Repeat every entry below exactly.

• **Saved data entries**
--

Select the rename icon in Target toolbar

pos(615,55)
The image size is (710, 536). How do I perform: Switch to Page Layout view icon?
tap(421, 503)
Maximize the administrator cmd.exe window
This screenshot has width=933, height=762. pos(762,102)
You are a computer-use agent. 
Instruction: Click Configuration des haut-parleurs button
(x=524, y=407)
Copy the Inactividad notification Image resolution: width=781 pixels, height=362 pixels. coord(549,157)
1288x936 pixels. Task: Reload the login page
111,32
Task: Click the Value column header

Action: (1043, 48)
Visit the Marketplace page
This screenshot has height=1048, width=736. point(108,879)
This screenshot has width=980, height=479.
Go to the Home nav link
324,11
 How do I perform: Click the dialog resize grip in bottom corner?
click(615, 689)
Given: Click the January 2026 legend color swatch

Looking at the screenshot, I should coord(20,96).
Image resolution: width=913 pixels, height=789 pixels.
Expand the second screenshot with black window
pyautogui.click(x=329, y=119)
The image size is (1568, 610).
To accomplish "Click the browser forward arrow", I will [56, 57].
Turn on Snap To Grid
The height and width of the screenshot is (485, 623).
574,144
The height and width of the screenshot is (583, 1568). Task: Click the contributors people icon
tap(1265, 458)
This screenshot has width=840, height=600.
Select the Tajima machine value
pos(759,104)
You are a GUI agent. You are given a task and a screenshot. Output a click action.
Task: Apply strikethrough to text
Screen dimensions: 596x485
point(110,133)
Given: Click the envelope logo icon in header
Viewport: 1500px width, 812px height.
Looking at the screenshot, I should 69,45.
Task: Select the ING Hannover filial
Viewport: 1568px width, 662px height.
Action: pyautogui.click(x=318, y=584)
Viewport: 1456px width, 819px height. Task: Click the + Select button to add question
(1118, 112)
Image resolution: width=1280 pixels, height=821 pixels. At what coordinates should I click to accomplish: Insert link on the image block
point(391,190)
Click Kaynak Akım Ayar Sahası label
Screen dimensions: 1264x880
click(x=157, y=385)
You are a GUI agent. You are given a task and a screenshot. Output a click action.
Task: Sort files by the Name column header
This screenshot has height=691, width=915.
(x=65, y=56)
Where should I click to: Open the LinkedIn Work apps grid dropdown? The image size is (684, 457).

--

• **Exercise answer**
Select the rename icon in Target toolbar

pos(615,55)
The image size is (710, 536). How do I perform: Switch to Page Layout view icon?
tap(421, 503)
Maximize the administrator cmd.exe window
This screenshot has width=933, height=762. pos(762,102)
You are a computer-use agent. 
Instruction: Click Configuration des haut-parleurs button
(x=524, y=407)
Copy the Inactividad notification Image resolution: width=781 pixels, height=362 pixels. coord(549,157)
1288x936 pixels. Task: Reload the login page
111,32
Task: Click the Value column header

Action: (1043, 48)
Visit the Marketplace page
This screenshot has height=1048, width=736. point(108,879)
This screenshot has width=980, height=479.
Go to the Home nav link
324,11
 How do I perform: Click the dialog resize grip in bottom corner?
click(615, 689)
Given: Click the January 2026 legend color swatch

Looking at the screenshot, I should coord(20,96).
Image resolution: width=913 pixels, height=789 pixels.
Expand the second screenshot with black window
pyautogui.click(x=329, y=119)
The image size is (1568, 610).
To accomplish "Click the browser forward arrow", I will [56, 57].
Turn on Snap To Grid
The height and width of the screenshot is (485, 623).
574,144
The height and width of the screenshot is (583, 1568). Task: Click the contributors people icon
tap(1265, 458)
This screenshot has width=840, height=600.
Select the Tajima machine value
pos(759,104)
You are a GUI agent. You are given a task and a screenshot. Output a click action.
Task: Apply strikethrough to text
Screen dimensions: 596x485
point(110,133)
Given: Click the envelope logo icon in header
Viewport: 1500px width, 812px height.
Looking at the screenshot, I should 69,45.
Task: Select the ING Hannover filial
Viewport: 1568px width, 662px height.
Action: pyautogui.click(x=318, y=584)
Viewport: 1456px width, 819px height. Task: Click the + Select button to add question
(1118, 112)
Image resolution: width=1280 pixels, height=821 pixels. At what coordinates should I click to accomplish: Insert link on the image block
point(391,190)
Click Kaynak Akım Ayar Sahası label
Screen dimensions: 1264x880
click(x=157, y=385)
You are a GUI agent. You are given a task and a screenshot. Output a click action.
Task: Sort files by the Name column header
This screenshot has height=691, width=915.
(x=65, y=56)
Where should I click to: Open the LinkedIn Work apps grid dropdown? The image size is (684, 457).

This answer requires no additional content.